Oil dips on China supply concerns amid virus surge

Melbourne  — Oil prices fell for a fourth day on Thursday on concerns that new Covid-19 curbs in China, the world’s biggest crude importer, will affect fuel demand.

Brent crude futures fell 34c, or 0.4%, to $92.31 a barrel at 1.15am GMT. US West Texas Intermediate (WTI) crude futures were down 31c at $85.52 a barrel.

Brent prices have dropped more than 6% so far this week, while WTI is down more than 7%.

The manufacturing hub of Guangzhou, a city of 19 million people, on Thursday reported more than 2,000 new cases for November 9, the third day above that level, in the city’s worst outbreak so far.

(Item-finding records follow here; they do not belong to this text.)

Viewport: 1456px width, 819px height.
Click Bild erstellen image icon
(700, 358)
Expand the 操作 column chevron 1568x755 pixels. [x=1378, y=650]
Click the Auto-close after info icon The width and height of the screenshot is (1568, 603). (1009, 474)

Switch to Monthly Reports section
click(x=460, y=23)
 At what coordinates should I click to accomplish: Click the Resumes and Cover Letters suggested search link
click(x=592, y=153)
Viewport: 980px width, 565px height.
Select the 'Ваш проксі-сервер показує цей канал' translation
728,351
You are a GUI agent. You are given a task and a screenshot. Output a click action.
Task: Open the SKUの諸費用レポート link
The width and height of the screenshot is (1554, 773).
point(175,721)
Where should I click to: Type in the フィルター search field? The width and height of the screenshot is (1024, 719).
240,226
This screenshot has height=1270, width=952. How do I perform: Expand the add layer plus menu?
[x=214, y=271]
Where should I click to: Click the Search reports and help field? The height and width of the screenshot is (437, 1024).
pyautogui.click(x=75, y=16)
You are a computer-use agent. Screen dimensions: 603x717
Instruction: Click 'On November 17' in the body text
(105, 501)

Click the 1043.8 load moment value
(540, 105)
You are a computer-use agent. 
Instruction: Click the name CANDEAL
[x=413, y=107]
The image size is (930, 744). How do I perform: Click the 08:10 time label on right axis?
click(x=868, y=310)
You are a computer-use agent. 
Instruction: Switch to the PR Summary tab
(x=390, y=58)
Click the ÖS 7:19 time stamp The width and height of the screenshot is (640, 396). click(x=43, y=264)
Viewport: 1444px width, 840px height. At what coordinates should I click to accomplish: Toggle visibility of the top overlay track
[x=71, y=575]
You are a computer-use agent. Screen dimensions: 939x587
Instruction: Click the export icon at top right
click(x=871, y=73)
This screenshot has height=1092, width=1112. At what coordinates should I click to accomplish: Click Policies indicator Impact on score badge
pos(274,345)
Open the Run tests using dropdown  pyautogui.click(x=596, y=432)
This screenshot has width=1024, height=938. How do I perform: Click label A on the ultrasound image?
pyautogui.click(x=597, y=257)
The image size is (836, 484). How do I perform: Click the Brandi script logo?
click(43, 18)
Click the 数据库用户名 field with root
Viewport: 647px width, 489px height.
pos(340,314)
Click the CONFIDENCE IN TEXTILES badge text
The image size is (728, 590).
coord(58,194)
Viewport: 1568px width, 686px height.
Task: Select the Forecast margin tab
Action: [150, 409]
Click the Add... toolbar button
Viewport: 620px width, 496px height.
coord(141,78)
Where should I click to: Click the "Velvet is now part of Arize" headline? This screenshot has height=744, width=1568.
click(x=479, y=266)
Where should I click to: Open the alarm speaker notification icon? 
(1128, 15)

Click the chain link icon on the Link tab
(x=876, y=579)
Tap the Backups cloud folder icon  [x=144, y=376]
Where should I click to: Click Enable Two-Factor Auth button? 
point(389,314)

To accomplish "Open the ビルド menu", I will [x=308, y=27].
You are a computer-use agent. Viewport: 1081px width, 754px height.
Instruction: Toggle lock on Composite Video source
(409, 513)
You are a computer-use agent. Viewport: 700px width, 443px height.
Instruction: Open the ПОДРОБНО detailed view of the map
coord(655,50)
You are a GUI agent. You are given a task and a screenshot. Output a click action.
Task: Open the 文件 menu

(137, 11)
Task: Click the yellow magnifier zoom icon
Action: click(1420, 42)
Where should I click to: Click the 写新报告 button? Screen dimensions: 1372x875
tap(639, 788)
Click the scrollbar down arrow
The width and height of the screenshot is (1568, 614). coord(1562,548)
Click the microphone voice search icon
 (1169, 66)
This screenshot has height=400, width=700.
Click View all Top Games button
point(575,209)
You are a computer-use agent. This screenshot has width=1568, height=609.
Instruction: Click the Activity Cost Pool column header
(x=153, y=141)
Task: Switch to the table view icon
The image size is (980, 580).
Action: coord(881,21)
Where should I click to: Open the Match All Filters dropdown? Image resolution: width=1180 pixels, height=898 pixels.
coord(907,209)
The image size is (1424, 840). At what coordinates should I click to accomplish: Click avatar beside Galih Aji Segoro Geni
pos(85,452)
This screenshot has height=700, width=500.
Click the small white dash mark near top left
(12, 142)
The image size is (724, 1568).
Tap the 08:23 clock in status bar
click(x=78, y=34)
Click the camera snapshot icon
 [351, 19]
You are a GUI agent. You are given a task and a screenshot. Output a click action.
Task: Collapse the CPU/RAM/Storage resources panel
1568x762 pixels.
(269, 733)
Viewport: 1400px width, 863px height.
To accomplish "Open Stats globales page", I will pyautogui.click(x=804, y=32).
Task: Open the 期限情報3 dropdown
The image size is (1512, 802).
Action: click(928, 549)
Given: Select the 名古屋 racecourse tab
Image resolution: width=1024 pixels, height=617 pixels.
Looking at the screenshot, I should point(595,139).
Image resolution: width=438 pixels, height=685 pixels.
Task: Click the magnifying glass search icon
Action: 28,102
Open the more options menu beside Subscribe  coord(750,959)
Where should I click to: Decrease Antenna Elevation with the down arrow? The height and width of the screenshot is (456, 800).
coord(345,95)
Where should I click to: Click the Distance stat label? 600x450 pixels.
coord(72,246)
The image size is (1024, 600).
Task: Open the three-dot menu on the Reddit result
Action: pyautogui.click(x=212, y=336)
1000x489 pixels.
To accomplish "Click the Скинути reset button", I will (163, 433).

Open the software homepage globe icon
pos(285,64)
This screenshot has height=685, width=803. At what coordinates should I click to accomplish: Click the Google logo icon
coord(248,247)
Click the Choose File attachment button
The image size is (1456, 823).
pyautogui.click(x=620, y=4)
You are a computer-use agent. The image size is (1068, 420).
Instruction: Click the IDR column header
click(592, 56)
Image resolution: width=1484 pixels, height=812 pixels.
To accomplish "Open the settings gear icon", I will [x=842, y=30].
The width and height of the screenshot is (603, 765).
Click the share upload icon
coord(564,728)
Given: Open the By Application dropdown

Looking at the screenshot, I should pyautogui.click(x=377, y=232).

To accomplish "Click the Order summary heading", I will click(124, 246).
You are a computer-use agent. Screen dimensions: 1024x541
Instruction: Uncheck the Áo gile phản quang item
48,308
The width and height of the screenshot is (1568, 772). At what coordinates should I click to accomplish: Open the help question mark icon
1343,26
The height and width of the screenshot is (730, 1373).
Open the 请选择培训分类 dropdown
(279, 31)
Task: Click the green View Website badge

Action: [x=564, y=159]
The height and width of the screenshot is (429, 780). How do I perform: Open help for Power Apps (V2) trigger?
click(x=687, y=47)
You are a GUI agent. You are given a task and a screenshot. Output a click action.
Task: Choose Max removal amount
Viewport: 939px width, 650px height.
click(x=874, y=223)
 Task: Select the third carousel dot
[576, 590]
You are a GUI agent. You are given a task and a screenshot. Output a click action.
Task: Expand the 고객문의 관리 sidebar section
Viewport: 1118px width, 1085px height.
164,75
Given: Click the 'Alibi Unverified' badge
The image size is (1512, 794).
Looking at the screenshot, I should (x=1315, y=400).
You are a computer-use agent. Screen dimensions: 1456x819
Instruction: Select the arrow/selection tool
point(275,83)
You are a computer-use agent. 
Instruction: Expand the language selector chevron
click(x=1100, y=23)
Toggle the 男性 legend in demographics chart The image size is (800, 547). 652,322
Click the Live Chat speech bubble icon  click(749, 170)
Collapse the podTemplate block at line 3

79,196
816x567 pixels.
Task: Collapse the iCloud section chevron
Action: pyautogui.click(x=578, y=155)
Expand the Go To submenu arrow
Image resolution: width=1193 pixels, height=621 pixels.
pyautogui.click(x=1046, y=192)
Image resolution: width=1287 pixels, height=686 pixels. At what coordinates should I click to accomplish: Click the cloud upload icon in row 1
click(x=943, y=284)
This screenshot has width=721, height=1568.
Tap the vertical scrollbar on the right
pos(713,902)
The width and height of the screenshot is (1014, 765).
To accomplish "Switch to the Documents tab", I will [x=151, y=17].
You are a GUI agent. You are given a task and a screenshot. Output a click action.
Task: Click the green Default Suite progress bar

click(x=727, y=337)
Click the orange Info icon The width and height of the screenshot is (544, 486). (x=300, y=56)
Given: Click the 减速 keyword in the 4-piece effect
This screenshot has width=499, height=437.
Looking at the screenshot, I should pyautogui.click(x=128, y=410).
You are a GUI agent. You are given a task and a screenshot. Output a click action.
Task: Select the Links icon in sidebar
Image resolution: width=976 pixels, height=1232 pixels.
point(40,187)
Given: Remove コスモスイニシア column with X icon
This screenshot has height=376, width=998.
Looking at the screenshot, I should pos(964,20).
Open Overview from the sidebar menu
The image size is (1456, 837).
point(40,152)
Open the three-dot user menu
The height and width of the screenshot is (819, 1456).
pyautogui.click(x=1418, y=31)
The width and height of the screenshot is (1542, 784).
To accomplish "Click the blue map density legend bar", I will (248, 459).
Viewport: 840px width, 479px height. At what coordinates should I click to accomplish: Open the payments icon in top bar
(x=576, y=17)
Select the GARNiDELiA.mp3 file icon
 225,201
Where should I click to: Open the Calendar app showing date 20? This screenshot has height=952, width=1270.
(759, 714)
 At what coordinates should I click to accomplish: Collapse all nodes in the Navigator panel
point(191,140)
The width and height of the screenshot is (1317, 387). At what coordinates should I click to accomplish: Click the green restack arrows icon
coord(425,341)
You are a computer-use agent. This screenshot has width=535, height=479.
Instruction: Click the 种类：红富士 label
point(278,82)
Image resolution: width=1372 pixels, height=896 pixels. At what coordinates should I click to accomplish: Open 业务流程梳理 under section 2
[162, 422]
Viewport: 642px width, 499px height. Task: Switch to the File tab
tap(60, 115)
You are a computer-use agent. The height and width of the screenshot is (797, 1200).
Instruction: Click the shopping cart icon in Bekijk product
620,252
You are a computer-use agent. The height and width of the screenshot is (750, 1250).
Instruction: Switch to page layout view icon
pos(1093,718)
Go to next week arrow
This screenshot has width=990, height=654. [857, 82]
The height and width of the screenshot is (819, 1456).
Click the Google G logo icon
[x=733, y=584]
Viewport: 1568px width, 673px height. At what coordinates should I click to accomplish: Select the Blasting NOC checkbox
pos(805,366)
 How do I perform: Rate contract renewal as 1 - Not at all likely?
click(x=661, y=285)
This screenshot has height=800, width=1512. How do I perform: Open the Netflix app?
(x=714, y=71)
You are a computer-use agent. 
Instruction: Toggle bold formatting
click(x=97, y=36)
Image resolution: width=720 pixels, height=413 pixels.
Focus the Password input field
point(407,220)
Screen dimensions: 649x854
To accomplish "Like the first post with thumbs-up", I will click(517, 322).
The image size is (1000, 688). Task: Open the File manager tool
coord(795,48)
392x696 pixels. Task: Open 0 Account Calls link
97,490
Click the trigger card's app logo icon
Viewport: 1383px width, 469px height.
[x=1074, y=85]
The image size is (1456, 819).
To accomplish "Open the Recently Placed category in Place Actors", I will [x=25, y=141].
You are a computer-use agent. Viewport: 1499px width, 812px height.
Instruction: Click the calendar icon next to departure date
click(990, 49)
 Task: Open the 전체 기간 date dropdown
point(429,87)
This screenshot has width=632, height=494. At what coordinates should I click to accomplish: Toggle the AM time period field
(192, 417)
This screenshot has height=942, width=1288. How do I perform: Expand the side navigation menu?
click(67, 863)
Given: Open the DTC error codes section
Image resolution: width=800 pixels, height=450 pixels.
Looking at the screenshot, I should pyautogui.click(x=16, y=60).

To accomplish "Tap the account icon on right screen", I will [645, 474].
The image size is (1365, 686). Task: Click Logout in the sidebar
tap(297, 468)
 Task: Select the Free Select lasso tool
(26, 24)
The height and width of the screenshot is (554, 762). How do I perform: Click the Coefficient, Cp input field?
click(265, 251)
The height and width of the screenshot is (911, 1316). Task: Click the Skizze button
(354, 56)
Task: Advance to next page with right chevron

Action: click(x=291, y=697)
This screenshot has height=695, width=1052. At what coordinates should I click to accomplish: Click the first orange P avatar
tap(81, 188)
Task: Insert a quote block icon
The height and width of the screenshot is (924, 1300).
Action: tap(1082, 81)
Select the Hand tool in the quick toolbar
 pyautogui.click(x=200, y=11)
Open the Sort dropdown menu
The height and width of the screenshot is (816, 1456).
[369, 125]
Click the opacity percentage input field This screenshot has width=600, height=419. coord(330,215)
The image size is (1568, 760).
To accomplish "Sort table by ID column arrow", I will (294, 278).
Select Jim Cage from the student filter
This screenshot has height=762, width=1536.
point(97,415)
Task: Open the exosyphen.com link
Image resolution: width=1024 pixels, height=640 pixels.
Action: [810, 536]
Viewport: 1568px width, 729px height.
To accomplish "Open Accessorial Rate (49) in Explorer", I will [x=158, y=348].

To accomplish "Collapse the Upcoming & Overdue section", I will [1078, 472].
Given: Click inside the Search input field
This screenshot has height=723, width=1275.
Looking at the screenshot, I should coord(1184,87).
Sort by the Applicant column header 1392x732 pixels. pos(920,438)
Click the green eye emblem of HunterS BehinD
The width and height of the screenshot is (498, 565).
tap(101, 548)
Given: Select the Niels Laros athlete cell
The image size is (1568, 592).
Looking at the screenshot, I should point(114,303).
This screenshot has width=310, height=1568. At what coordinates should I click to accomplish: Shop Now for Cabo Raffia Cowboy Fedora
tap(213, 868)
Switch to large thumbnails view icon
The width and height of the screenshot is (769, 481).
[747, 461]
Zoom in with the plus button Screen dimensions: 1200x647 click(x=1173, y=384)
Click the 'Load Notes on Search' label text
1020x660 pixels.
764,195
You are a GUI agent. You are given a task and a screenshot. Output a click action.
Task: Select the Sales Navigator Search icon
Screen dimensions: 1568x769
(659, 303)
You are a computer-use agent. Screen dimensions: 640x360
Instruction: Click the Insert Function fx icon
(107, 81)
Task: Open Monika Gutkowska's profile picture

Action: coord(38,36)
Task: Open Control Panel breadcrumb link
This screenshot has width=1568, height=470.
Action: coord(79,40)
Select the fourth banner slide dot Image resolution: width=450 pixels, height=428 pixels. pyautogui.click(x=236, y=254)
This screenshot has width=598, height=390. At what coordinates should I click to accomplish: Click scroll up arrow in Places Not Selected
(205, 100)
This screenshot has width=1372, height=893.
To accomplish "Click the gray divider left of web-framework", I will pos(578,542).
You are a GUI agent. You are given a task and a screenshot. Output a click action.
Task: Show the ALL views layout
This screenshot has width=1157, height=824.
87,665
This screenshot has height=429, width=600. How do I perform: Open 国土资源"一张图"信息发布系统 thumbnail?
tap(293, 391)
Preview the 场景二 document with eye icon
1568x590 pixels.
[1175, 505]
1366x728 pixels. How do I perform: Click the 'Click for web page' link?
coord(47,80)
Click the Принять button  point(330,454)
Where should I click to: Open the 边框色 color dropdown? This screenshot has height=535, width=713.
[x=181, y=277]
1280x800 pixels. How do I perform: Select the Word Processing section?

Millions of residents were told to get tested for Covid-19 on Wednesday, and one city district has been locked down, as local cases across China reached their highest since April 30.

Adding to market gloom was a big build in US crude inventories reported on Wednesday.

“Unfortunately for oil bulls, that was only the tip of the iceberg, as a run of bearish economic headlines put China in the headlights … as a spike in local [Covid-19] cases weighs like an anvil on oil markets,” SPI Asset Management managing partner Stephen Innes said in a note.

Crude oil stockpiles rose by 3.9 million barrels last week, the US Energy Information Administration (EIA) said, taking inventories to their highest since July 2021.

However, gasoline inventories fell by 900,000 barrels to their lowest since November 2014 and distillate stockpiles fell by 500,000 barrels.

Bearishness around the rise in US crude oil stockpiles may have been overdone, Commonwealth Bank analyst Vivek Dhar said.

He noted that distillate stockpiles, which include diesel, heating oil and jet fuel, fell to their lowest in a decade and the number of days those inventories can meet expected demand is at 26, nearly five days below the five-year average, “indicating much tighter conditions than US oil or gasoline markets”.

In a note to clients, Dhar forecasts that Brent will average about $95 a barrel in the fourth quarter as oil markets will tighten after the implementation of the EU’s planned ban on Russian seaborne oil imports starting on December 5 in response to Russia’s invasion of Ukraine.